La decisión más generosa que puede tomar un artista es dejar temporalmente de prestar atención a su obra y volcarse en la ajena. Consecuente con esta idea, el célebre director y guionista Martin Scorsese ha desarrollado una imponente labor como gestor de la Film Foundation, mediante la cual ha rescatado del olvido joyas como la coreana La doncella (Kim Ki-young, 1960) o restaurado clásicos emblemáticos como Las zapatillas rojas (Michael Powell y Emeric Pressburger, 1948), devolviéndole toda la precisión a su luz y color.
Ahora le toca el turno a Polonia, país de convulsa historia, de condición geográfica de asfixia entre superpotencias (siempre a punto de ser invadida por unos o por otros) y de contradicciones entre el poso judío y los hábitos católicos. Pese a estos factores (o quizás gracias a ellos), sus creadores (entre los que se encuentran cinco premios Nobel de literatura), han estado dotados de un empaque artístico que combina forma exquisita y discurso demoledor.
Este carácter despuntó en su cinematografía en su particular “nueva ola” de las décadas de 1960 y 1970, y sus protagonistas saldrán a relucir en este ciclo. Dejando a un lado a Krzysztof Kieslowski (a quien todo aficionado ya habrá revisitado, y de quien se proyectan El azar y No matarás), nos encontramos con Krzysztof Zanussi, Jerzy Skolimowski, Jerzy Kawalerowicz, Andrzej Munk, Andrzej Wajda y Wojciech Has.
Zanussi (autor de una amplísima filmografía, de la cual se ha seleccionado El factor constante) destaca por su pregunta metafísica situada a caballo entre la religión y la indeterminación. Skolimowski (Walkover) explora (con su puntería habitual: suyo es el guion de Cuchillo en el agua) las relaciones humanas en el caldo de cultivo de una sociedad cambiante. Kawalerowicz (Tren de noche) ofrece un drama psicológico en la que la sutil descripción de sus personajes importa tanto o más que la intriga; fue también autor de Madre Juana de los Ángeles y la imponente Faraón. Munk (Heroica) sabe combinar el plano general de la guerra con el primerísimo plano del drama del protagonista, aderezado con sabias pinceladas cómicas; pese a que su gran talento quedó truncado por su temprana muerte, aún pudo ofrecernos Sangre sobre las vías o la película de culto inconclusa La pasajera. Wajda (La tierra de la gran promesa), patriarca de la cinematografía nacional, explora también la guerra y las contradicciones del capital; podría haber servido para el ciclo su trilogía sobre la ocupación (recordemos la gloriosa Cenizas y diamantes). Y dejamos para el final a Has, por quien profesamos una particular devoción, y quien es probablemente el creador más personal de esta generación (autor también de obras tan incomprendidas como El manuscrito encontrado en Zaragoza o Las tribulaciones de Baltazhar Kober). La cinta elegida, El sanatorio de la clepsidra (que adapta, pero desborda, un texto de Bruno Schulz), es una de las mejores de todos los tiempos: en ella cada pregunta sobre la existencia se abre, como un fractal, a otras decenas, y cada imagen posee varios niveles de significación, combinando, como en el poema de Eliot, “memoria y deseo” de una manera pocas veces vista.

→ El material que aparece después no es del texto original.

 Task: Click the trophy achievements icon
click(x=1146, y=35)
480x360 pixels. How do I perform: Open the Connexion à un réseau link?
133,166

El tiempo y el espacio, esos dos decrépitos tiranos, no dejan lugar a otros interesantes artistas como Rozewicz, Zulawski, Szulkin, Majewski o Bugajski, pero la selección ya cubre un menú completo, desde el aperitivo hasta los postres. El ciclo solo dura tres semanas, pero aseguramos a todos los amantes del gran cine que su repercusión llegará hasta los límites de nuestra vida.